** Activity **
Collect each line of the entries that holds the string "search".
▬▬▬▬▬▬
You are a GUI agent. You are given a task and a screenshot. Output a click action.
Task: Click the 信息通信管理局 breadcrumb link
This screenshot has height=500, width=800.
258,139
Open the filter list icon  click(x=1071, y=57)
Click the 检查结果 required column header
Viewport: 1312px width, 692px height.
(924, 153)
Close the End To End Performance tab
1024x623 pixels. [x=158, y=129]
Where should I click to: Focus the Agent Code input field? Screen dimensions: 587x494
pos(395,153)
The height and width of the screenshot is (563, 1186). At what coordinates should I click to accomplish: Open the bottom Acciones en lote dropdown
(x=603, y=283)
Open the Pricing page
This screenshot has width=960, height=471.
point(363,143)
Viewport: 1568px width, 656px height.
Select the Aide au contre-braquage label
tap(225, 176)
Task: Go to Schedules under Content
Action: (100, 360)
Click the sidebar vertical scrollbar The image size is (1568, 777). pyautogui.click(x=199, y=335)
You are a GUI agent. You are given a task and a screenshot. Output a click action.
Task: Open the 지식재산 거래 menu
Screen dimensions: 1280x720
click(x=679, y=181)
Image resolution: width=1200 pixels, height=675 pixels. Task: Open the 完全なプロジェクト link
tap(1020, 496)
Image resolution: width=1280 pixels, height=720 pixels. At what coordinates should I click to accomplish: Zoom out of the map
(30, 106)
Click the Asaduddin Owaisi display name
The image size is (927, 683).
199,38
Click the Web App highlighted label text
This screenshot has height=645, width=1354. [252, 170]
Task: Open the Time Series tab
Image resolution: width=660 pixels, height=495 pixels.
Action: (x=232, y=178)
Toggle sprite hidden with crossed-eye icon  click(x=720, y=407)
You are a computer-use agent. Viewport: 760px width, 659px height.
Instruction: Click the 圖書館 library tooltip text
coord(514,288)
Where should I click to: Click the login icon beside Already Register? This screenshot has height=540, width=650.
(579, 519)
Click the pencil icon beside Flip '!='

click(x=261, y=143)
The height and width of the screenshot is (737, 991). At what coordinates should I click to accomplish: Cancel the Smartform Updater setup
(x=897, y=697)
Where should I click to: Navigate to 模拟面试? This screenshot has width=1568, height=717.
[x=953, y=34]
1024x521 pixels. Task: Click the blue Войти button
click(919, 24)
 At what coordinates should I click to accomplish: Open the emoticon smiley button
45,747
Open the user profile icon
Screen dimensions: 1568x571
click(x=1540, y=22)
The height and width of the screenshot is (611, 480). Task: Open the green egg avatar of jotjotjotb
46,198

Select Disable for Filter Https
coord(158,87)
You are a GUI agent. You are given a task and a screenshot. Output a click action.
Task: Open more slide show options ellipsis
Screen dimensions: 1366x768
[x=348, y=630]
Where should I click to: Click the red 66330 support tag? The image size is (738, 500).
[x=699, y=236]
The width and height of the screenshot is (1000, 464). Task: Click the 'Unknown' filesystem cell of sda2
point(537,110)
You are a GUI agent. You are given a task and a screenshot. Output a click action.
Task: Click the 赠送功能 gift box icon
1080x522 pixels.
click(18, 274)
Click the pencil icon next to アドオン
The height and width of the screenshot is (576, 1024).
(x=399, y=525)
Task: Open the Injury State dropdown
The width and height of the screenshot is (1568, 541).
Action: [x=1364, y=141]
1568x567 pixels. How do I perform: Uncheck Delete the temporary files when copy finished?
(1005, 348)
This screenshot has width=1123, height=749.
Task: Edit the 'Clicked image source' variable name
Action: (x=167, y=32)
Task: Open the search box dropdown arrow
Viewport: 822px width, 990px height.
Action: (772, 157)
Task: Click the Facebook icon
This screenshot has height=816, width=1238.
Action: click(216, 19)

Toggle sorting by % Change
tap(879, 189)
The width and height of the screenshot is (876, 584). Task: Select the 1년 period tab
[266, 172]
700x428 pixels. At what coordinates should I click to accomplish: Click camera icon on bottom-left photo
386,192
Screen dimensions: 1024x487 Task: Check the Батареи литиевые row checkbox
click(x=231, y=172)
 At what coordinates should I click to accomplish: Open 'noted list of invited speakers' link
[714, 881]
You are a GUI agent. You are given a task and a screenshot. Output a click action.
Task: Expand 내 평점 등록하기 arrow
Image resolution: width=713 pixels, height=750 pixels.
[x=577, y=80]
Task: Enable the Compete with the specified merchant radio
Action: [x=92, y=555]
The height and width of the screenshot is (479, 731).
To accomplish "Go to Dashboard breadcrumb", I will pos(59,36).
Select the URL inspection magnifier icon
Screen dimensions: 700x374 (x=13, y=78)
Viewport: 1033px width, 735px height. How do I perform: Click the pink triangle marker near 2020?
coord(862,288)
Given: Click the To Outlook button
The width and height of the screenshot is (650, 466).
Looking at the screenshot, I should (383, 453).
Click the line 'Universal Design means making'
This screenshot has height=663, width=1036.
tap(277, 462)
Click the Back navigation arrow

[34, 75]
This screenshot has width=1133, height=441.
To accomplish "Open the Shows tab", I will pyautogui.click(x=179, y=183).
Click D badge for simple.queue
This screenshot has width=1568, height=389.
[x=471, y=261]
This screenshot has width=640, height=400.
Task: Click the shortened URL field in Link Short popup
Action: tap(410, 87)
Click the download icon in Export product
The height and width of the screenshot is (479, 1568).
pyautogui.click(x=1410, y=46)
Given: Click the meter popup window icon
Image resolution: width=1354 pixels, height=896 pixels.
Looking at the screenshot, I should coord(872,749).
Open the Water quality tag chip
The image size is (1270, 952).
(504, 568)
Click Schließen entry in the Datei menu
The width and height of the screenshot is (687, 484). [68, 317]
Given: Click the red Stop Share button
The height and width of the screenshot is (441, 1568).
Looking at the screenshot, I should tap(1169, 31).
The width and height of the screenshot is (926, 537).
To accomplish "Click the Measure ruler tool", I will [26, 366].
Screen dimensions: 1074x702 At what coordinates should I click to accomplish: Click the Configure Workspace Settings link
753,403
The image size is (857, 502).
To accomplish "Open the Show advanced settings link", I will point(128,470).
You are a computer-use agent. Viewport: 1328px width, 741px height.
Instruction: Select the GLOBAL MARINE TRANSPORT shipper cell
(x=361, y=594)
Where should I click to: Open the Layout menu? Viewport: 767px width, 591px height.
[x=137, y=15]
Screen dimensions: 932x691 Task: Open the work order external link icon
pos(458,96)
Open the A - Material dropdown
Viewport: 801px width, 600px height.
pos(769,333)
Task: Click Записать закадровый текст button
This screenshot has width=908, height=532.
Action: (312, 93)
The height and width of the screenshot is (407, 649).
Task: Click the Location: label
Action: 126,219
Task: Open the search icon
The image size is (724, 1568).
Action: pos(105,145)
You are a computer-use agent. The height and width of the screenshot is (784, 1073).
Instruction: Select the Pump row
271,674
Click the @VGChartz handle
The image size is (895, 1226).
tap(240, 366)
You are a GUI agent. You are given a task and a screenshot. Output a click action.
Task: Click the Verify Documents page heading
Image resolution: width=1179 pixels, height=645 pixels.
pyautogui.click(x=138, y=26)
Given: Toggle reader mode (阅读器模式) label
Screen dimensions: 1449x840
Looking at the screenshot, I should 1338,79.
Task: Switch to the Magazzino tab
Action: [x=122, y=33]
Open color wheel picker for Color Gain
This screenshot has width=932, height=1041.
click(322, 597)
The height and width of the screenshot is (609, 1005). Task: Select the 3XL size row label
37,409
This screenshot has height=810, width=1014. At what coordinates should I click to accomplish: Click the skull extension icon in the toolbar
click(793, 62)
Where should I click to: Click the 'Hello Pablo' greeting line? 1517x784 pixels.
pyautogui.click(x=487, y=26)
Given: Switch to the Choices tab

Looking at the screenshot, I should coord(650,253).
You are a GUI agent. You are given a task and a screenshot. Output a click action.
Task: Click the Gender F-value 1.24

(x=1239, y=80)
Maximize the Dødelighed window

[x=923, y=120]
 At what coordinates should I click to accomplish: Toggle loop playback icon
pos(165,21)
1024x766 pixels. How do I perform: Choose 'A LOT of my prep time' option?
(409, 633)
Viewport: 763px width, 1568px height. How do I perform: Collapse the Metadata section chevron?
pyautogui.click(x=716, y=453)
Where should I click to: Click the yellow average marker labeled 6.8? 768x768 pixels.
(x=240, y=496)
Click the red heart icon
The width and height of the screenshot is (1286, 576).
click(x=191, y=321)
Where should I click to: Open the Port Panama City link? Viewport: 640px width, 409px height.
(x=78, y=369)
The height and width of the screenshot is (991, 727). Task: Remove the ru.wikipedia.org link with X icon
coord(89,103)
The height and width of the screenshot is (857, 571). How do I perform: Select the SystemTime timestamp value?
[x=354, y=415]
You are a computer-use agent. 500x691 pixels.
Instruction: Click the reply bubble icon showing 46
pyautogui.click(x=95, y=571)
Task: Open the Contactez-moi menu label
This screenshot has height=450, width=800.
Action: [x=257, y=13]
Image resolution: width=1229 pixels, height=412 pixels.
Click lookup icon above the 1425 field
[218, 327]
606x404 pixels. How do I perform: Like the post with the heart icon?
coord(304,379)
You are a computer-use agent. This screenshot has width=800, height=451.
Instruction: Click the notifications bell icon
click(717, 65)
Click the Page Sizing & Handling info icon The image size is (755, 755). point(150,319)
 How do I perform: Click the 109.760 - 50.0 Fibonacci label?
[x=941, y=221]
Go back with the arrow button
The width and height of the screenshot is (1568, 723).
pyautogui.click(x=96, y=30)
▬▬▬▬▬▬
** Answer below **
Task: Open the search box dropdown arrow
Task: Open the search icon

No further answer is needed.